System: X360 (XBLA) | Review Rating Legend | |
Dev: Croteam | 1.0 - 1.9 = Avoid | 4.0 - 4.4 = Great |
Pub: Croteam | 2.0 - 2.4 = Poor | 4.5 - 4.9 = Must Buy |
Release: Jan. 13, 2010 | 2.5 - 2.9 = Average | 5.0 = The Best |
Players: 1-4 (Co-Op) | 3.0 - 3.4 = Fair | |
ESRB Rating: Mature | 3.5 - 3.9 = Good |
by Nathan Meunier
With games that daringly straddle the past and the present, there can be a fine and delicate line between being old-school and being freaking obnoxious. First-person shooters are pretty fancy these days, and modern gamers have been spoiled with newfangled ideas that push the genre in new and occasionally exciting directions. However, once you've progressed beyond a certain point of innovation, it's sometimes best not to look back and revisit the "good old days." Serious Sam HD: The First Encounter really drives that point home with a spiked gauntlet.
Even when it was first released about a decade ago, Serious Sam was a throwback to the early FPS days of Doom and Duke Nukem. Having experienced both of those fine games in their full glory when they first came out on what now seems like the most ancient of home computing technologies, we can appreciate the way Serious Sam seeks to emulate the classics while also providing a flashier experience. But the original winning formula was old back then, and firing up this HD remake of The First Encounter just feels like an extremely painful exercise in "how not to design a first-person shooter." It's 2010, right?
As a character, Sam "Serious" Stone is a poor man's Duke Nukem. His cheesy one-liners pack far less of a punch than the ridiculous weaponry he wields. Personality-wise, he amounts to nothing more than a testosterone-infused piece of meat with a bunch of big guns, and that's clearly by design. The game kicks off with Earth in the midst of a crisis, as a bunch of alien invaders are tearing the place up. Serious Sam is the poor bastard picked to get sent back in time, to ancient Egypt of all places, in an effort to stop the aliens from hatching their evil plan to wipe humankind off the planet. That's about all you need to know of the plot, because the rest is about blowing the crap out of everything in sight.

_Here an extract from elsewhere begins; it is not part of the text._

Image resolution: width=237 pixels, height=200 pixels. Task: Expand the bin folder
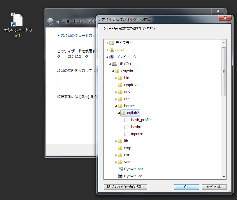[116, 78]
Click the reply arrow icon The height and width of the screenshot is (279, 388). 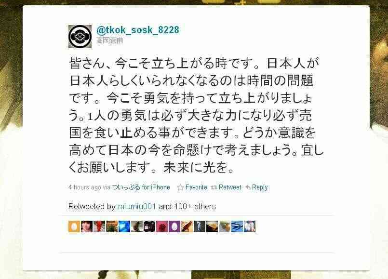point(248,187)
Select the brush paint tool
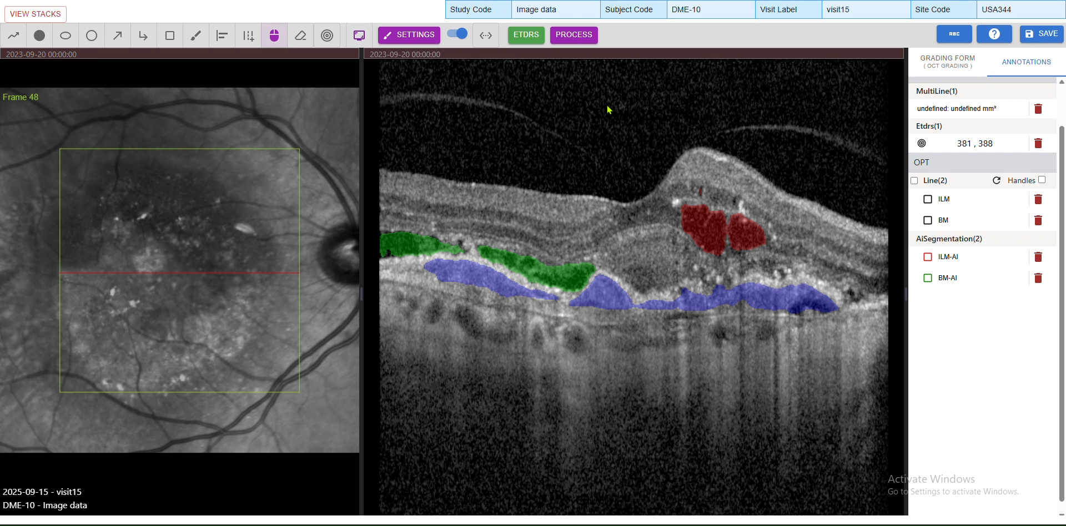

The one major thing that does immediately stand out as being new about The First Encounter is the superior HD visuals. A ton of shiny new textures have been added to the weapons, the level elements, and the crazy monsters you'll fight, as if someone dumped a bucket of magic HD paint all over the game. As a result, the action does look a lot better than the original. Unfortunately, even with some added dazzle to spice things up, the extremely linear level designs still leave much to be desired and add to the growing sense of repetition that sets in the further you venture.
Killing lots of stuff is basically the only point of Serious Sam, and in that endeavor the game gratuitously succeeds. Sam starts off with a bowie knife and picks up some standard monster slaying apparatus early on (pistols, shotguns, rocket launchers, etc.). By the end he's carrying around an actual cannon (like you'd find on a civil war battlefield or a pirate ship) to turn adversaries into a gory pulp, which should give newcomers a general idea of what to expect from the absurd humor found in the game.
Enemies range from boringly mundane to freakishly magnificent. Fast favorites include re-animated humans that have been retrofitted with buzz-saws where their recently decapitated head should be (they actually attempt to head butt you, by the way) and the equally headless suicide bomber guys that come running at you screaming with explosives in each hand. There's also an assortment of walking robo-mutants, zombified skeletal bull things that charge at you, swarms of hopping toad creatures, and towering, multi-limbed alien creatures to battle.